What is expected: Rewrite the data from the line with "Select highlighted 使用模板和插槽 sidebar item" up to and including the line with "click(x=36, y=83)", replacing "sidebar" with "side menu" and changing nothing else. Omit the pictures from your answer.

— Start Listed records —

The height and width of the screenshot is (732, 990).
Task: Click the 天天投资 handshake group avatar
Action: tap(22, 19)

— End Listed records —
— Start Listed records —

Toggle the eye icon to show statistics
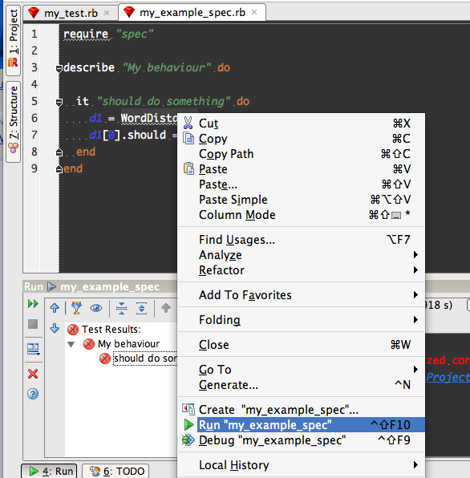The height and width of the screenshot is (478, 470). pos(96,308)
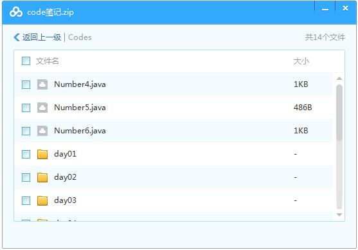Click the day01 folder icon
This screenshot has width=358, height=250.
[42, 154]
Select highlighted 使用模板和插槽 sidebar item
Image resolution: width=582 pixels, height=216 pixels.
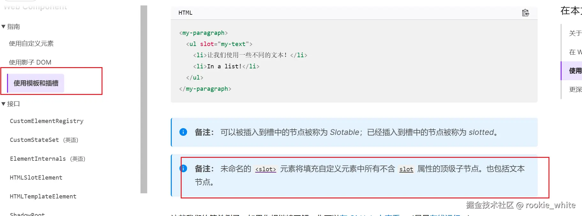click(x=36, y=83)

— End Listed records —

Answer in full:
Select highlighted 使用模板和插槽 side menu item
Image resolution: width=582 pixels, height=216 pixels.
click(x=36, y=83)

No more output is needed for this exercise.